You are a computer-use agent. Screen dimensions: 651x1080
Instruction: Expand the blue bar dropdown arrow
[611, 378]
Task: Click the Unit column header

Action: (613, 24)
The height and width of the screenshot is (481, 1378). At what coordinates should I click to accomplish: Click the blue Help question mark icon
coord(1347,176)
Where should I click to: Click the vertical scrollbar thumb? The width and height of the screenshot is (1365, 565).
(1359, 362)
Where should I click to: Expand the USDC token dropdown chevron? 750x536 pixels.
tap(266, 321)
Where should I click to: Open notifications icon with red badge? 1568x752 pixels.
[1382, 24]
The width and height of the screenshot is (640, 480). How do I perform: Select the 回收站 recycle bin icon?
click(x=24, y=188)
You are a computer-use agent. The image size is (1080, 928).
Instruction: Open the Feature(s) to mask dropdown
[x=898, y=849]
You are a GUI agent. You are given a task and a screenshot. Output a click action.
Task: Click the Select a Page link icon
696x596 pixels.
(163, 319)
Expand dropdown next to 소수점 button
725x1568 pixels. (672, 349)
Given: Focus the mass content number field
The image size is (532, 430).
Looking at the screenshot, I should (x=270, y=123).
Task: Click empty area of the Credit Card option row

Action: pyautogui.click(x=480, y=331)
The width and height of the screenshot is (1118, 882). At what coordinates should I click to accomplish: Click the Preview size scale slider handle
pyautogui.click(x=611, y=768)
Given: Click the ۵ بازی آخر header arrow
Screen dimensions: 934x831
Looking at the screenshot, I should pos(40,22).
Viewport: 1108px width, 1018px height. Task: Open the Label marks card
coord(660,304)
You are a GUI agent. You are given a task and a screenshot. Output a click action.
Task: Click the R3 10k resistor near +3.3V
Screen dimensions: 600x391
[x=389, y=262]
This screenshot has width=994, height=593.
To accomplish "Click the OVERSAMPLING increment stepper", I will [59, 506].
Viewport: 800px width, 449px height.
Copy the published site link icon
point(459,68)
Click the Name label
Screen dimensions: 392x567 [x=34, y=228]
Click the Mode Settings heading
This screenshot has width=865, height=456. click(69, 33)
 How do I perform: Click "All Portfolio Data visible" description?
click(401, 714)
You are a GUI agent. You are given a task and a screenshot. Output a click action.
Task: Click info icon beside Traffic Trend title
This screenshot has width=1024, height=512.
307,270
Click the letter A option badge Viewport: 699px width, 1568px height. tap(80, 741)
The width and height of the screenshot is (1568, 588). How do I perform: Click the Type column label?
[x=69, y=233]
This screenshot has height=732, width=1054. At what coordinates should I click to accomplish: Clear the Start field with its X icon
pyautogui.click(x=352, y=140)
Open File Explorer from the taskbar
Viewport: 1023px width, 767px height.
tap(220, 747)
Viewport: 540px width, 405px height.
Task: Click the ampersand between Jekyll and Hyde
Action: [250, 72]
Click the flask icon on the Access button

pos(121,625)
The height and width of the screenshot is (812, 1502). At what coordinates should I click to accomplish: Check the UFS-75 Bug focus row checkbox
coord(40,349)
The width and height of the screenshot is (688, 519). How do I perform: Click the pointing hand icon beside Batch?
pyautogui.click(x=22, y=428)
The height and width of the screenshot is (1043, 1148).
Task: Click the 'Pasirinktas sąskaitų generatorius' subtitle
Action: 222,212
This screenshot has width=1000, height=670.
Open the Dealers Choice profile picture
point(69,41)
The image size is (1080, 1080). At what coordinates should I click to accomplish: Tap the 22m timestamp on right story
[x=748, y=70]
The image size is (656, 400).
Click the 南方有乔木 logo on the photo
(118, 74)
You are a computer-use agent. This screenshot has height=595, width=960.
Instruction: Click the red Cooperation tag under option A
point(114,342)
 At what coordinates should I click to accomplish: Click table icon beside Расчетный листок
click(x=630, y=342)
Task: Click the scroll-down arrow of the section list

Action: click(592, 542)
◇ ◇ ◇ ◇
■ **CONSIGNE**: Filtrez les entrées ci-dessus pour ne garder que les lignes qui contiennent la chaîne « field », en tenant compte de la casse, et recopiez ces lignes.

■ **RÉSULTAT**:
Given: Focus the mass content number field
This screenshot has height=732, width=1054. At what coordinates should I click to accomplish: Clear the Start field with its X icon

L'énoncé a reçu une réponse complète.